He’d Wanted to Be a History Teacher

He’d wanted to be a history teacher, but that never did happen.

He fell too hard and too early in love, stayed close to the grandparents who had raised him. He fell hard again for his two young sons, and again later, for my sister’s daughters, and most of all perhaps, for the daughter that they raised together.

Every Christmas, he donned the ratty Santa Claus suit for whichever toddlers were still willing to fall for it. Every summer, he presided over the grill. He loved the Packers. Only two years older than me, he bled love for his eight grandchildren and they loved him.

He’d wanted to be a history teacher, but that never did happen.
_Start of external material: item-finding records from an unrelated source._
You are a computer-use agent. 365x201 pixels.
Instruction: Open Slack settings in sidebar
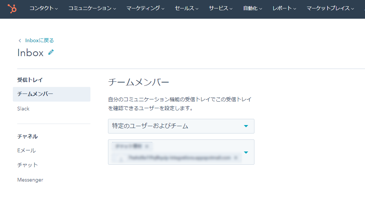(x=23, y=109)
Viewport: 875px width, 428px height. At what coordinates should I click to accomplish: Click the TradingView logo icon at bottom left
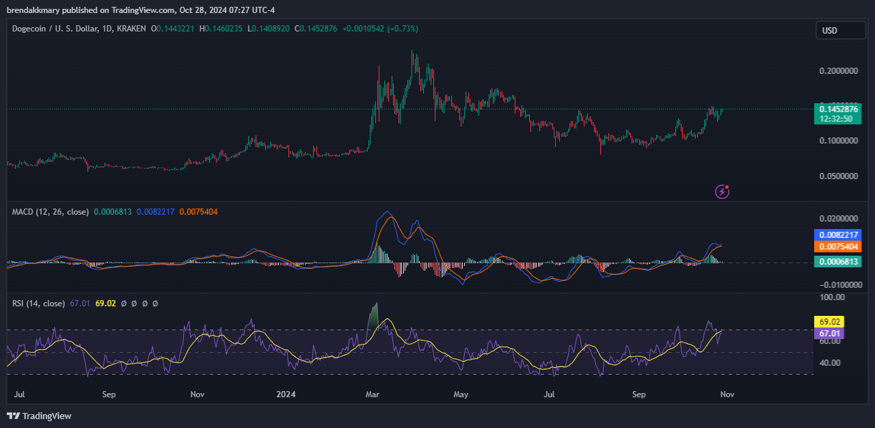[x=13, y=416]
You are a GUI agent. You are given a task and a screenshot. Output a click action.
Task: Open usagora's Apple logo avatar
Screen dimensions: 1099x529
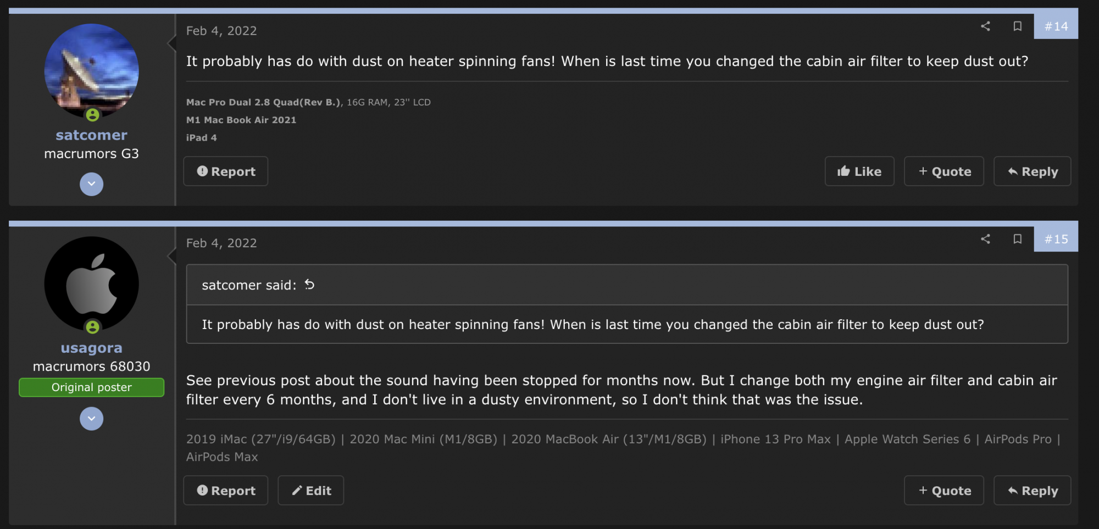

He met my sister when she was just starting her late run at college, juggling one course at a time with working and loving her children.

And he worked: long hours, exhausting jobs.

Soon, he often said, he’d be able to back off: when the child support payments ended, when the kids’ weddings were paid for, when my sister’s new-found zeal for learning was finally sated, when the kid currently in crisis found her way through it.

A year ago, he and my sister finally packed up the truck and moved away from our home town, middle-aged pilgrims in search of a quiet piece of land and a life less defined by obligation. In part, my sister’s new degrees made dreaming possible; in part, they had decided that it was now or never.

And still, he worked long hours in exhausting jobs. There were setbacks, unexpected struggles, and some of that was just starting to turn around.

“He was just starting to dream again”, my sister told me this morning on the phone. He’d worked 16 hours last Friday, and then over the long weekend, hauled rocks on that new piece of land, creating a grove for his new hammock, a place he’d imagined spending his Sundays this summer.

But my phone rang way too early this morning. It was my niece.

He’d called my sister at 5:00 last night to say that he’d knock off a little early.

And shortly after that, the machinery that had, until that moment, been wearing down his body one muscle fiber at time, tipped.

He’d just started to dream again. Not dreams this time of being a history teacher, but of evenings at home, of standing without pain, of weekends floating on a river, of a life less burdened by bills.

But for him now, those things never will happen.

4 thoughts on “He’d Wanted to Be a History Teacher

  1. Eleanor June 1, 2008 / 5:59 am

    This is very powerful, and reminds me — when I wander on abstractly about the nature of class — that we are always talking about real people and the harm done to them by class.

    There ought to be statues in every city for the men and women who worked and took care of their families.

    But they should never have to give up their dreams to do this.

    There is a good report of a panel at the recent Wisconsin Science Fiction Convention about class and identity, which can be found on the blog “Ambling Along the Aqueduct.” It’s titled “Wiscon 32, Panel 6.”

    Wiscon began as a feminist convention and branched off into talking about sexual orientation, gender identity, race, disability and class. It is still a feminist convention. We just realized that problems interconnect.

  2. Eleanor June 1, 2008 / 6:13 am

    I forgot to add my condolences. He sounds like a great guy.

  3. Jeanne June 3, 2008 / 10:26 am

    Jane, this post brought tears to my eyes. Thank you for sharing it. I am very sorry for you and your family’s loss. And I’m sorry that we (the collective we) lost a history teacher to not his work but to class oppression. Your piece is also a testament to all that we lose when we parse our culture in the way that we do.

    Eleanor, I’ve been to WisCon only once (at their 25th a few years back) and now you made me wish I were there.